--- Provided text Enclosed Below ---

Investment Books
Book Reports:
The Investment Zoo by Stephen Jarislowsky 2005 - the best of the lot
Value Investing from Graham to Buffett and Beyond by Greenwald et al, Wiley - a work in progress Jan 2006
Bull's Eye Investing 2004 by John Mauldin, Wiley
Against the Gods 1996 by Peter Bernstein, Wiley
Bull! A History of the Boom 2003 by Maggie Mahar, Harper Business
Triumph of the Optimists - Dimson et al, 2002 - 101 years of global investment returns - Princeton
Stocks for the Long Run - A guide to Selecting Markets for Long-Term Growth, J. Siegel, 1994 - Irwin
The Triumph of Contrarian Investing by Ned Davis, McGraw-Hill
Yes, You Can Time the Market 2003 by Stein and DeMuth, John Wiley & Sons
John Neff On Investing 1999 by John Neff, John Wiley & Sons
The New Reality of Wall Street by Donald Coxe, 2003, McGraw Hill
Irrational Exuberance by Robert Shiller, 2000, Princeton
Dow 36,000 by Glassman and Hassett. 1999
go back to front page index
The book most of my investment ideas are based upon is The Intelligent Investor by Benjamin Graham - Harper and Row. In his 2003 Letter to Shareholders of Berkshire Hathaway, Warren Buffet made this comment: “Jason Zweig last year did a first-class job in revising The Intelligent Investor, my favourite book on investing.”
In Chapter 14, Graham outlines “criteria suggested for the selection of specific common stocks”
Here are his headings. Buy the book and read the detail before you buy another stock. It'll save you thousands.
1. Adequate Size of the Enterprise
2. A Sufficiently Strong Financial Condition
3. Earnings Stability
4. Dividend Record - “Uninterrupted payments for at least the past 20 years.”
5. Earnings Growth
6. Moderate Price/Earnings Ratio
7.Moderate Ratio of Price to Assets
“Current price should be no more than 1½ times the book value last reported. However, a multiplier of earnings below 15 could justify a correspondingly higher multiple of assets. As a rule of thumb we suggest that the product of the multiplier times the ratio of the price to book value should not exceed 22.5. (This figure corresponds to 15 times earnings and 1½ times book value. It would admit an issue selling at only 9 times earnings and 2.5 ties asset value, etc.)“
Since my April 2003 report, I provide the Graham price for all the stocks in my list using this formula and average earnings over the last three years.

--- End of Enclosed Provided text ---

- What you need to do
a: From the investment books page, set down the passage between "1. Adequate Size" and "last three years.", inclusive.
b: According to the investment books page, for how long must dividends have been paid without interruption under Graham's dividend record criterion?
c: Render this sentence from the investment books page into French: "Since my April 2003 report, I provide the Graham price for all the stocks in my list using this formula and average earnings over the last three years."

--- Data for review Enclosed Below ---

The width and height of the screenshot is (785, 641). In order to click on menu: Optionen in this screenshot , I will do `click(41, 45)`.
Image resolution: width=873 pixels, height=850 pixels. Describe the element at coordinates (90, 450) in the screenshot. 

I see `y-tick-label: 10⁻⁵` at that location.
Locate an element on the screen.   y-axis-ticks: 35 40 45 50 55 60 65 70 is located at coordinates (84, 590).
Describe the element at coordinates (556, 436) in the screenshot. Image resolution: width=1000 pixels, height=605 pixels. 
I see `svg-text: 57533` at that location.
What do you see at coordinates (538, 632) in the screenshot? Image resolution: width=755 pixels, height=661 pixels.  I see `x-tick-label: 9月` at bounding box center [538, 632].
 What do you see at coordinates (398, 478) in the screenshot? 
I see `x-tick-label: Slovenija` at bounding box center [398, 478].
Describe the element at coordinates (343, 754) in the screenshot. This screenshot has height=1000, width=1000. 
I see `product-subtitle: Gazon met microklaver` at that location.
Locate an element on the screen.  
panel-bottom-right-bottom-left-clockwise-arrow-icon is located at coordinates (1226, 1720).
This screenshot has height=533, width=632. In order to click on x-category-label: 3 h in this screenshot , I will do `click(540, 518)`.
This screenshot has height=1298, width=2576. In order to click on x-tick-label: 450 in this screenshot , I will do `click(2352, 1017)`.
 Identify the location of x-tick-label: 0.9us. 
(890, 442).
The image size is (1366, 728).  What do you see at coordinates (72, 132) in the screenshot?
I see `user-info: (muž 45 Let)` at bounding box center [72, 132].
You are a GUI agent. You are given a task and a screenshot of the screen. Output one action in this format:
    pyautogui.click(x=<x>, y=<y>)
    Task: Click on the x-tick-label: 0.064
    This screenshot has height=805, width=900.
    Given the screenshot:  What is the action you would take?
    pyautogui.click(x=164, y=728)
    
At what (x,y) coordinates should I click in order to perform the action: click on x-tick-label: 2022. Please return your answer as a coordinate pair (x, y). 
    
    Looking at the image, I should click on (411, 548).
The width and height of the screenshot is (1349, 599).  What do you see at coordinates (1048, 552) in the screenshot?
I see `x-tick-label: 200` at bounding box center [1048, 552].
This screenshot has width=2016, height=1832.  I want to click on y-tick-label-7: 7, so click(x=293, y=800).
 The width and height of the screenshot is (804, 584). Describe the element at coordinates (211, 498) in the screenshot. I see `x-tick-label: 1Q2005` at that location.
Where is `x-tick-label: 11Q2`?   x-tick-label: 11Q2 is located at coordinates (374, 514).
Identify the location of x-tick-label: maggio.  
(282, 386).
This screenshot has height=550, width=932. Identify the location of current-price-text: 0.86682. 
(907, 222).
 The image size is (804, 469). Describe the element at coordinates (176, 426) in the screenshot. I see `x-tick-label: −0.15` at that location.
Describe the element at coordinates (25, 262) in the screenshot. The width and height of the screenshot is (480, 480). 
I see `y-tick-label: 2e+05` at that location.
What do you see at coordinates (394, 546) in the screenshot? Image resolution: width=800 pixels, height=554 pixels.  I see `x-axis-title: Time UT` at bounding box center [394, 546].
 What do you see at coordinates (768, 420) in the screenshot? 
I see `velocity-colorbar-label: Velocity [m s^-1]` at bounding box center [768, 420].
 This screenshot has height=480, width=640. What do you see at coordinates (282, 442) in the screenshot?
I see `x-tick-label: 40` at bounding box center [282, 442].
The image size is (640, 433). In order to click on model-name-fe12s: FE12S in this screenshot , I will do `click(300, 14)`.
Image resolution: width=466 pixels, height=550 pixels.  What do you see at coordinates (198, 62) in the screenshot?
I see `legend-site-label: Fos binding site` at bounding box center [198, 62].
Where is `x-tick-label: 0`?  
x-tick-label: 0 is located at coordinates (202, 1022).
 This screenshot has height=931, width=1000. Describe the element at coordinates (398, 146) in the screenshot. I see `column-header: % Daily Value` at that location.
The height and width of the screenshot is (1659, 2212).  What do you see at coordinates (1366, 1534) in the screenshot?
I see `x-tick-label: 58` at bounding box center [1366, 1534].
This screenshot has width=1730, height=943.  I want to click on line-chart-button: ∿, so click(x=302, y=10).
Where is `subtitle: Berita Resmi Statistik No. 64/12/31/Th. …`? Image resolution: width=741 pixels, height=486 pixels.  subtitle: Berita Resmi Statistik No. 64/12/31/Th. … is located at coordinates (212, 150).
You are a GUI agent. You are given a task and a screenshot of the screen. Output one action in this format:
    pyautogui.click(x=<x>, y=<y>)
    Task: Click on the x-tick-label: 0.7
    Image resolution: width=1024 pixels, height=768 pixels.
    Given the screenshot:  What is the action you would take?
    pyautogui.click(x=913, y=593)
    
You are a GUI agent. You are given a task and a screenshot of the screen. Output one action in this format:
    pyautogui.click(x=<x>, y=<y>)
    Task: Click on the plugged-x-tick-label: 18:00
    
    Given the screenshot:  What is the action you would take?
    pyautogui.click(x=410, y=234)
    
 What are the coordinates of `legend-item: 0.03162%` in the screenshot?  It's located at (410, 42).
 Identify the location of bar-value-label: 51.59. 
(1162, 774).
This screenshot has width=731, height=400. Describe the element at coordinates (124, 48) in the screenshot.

--- End of Enclosed Data for review ---

- Solutions to the exercise
a:
1. Adequate Size of the Enterprise
2. A Sufficiently Strong Financial Condition
3. Earnings Stability
4. Dividend Record - “Uninterrupted payments for at least the past 20 years.”
5. Earnings Growth
6. Moderate Price/Earnings Ratio
7.Moderate Ratio of Price to Assets
“Current price should be no more than 1½ times the book value last reported. However, a multiplier of earnings below 15 could justify a correspondingly higher multiple of assets. As a rule of thumb we suggest that the product of the multiplier times the ratio of the price to book value should not exceed 22.5. (This figure corresponds to 15 times earnings and 1½ times book value. It would admit an issue selling at only 9 times earnings and 2.5 ties asset value, etc.)“
Since my April 2003 report, I provide the Graham price for all the stocks in my list using this formula and average earnings over the last three years.

b: At least the past 20 years.

c: Depuis mon rapport d'avril 2003, je fournis le prix de Graham pour toutes les actions de ma liste en utilisant cette formule et la moyenne des bénéfices des trois dernières années.